Central Neuropathic Pain

Neuropathic pain is a chronic debilitating condition caused by a lesion or a disease of the somatosensory system. It affects 7-10% of the general population and up to 50% of those with spinal cord injury.

People with spinal cord injury often report pain at or below the level of injury despite having limited or even no real sensation. Despite the availability of various pharmacological and non-pharmacological treatments, Neuropathic Pain remains refractory for many patients, seriously affecting their quality of life and necessitating the exploration of novel diagnostic and therapeutic approaches.

Abstract

Cross-sectional studies have shown that pain affects brain activity in Central Neuropathic Pain. However, more studies are needed to establish if mismatch negativity (MMN) is a biomarker for pain intensity. This work aims to determine whether the changes in MMN, i.e., amplitude and latency, is predictive of change in central neuropathic pain intensity due to medication.
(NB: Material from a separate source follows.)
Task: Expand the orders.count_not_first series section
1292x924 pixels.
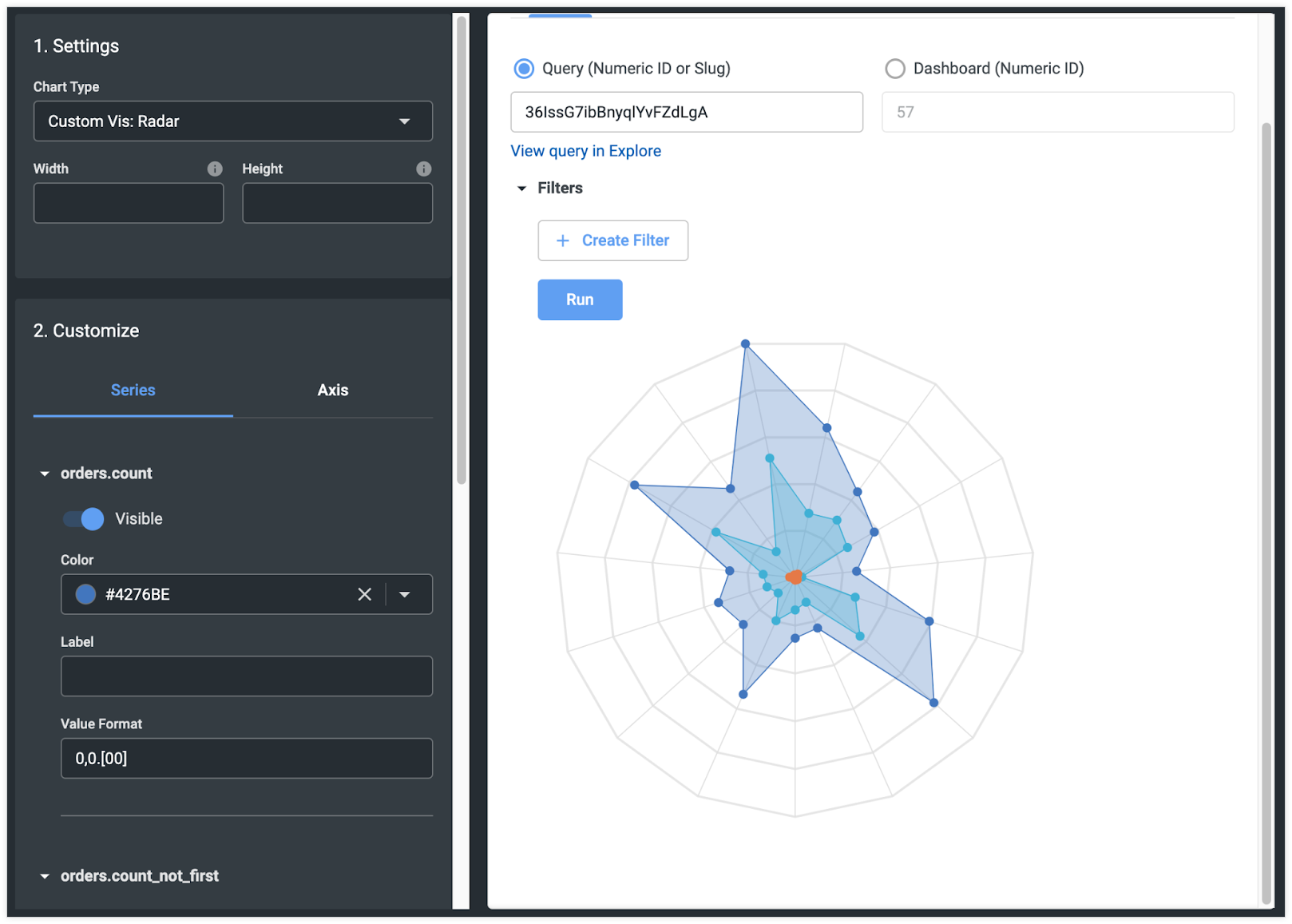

In this longitudinal study, ten people with spinal cord injury-related central neuropathic pain recorded their response to MMN experiment using home-based self-guided EEG set-up for ten days both before and after taking medications over a period of several weeks. We found that the change in MMN was not predictive of change in central neuropathic pain intensity due to medications.

Conclusions: Duration-deviant or Frequency-deviant Mismatch Negativity was not able to detect self reported central neuropathic pain intensity. So we conclude that MMN may not be a surrogate or pharmacodynamic marker of Central Neuropathic Pain in people with Spinal Cord Injury.

Abstract

Chronic pain impacts millions worldwide, and places a significant strain upon healthcare systems, yet current treatments are largely suboptimal. Multiple studies have noted differences in various event-related potentials (ERP) in patients with chronic pain, and one of the primary ERP components of interest is mismatch negativity (MMN). It is currently not established whether alterations in MMN is a biomarker of chronic pain. The aim of this review is to assess how MMN is altered in patients with chronic pain. We carried out a systematic search of Embase, Medline and PubMed databases with the terms ‘chronic pain’ and ‘mismatch negativity’ and found seventeen studies. Seven screened studies were included in the final review. Of these, one cohort underwent experimentally induced chronic pain, whereas the other cohorts had a range of chronic pain conditions. Five studies measured magnitude of MMN responses, whilst two focused on latency. Three studies found smaller amplitudes in chronic pain, and both studies found longer latency. Both the studies with larger MMN reported that it was due to increased attention to the pain. In conclusion, this (first) literature review on MMN in chronic pain found that these studies offered wide-ranging applications of MMN, from understanding the neural pathophysiology of chronic pain to therapeutic advances. Given the limited number of studies and unexplored effect of pain medication on MMN, more studies are required to establish if MMN is a reliable pharmacodynamic marker of chronic pain.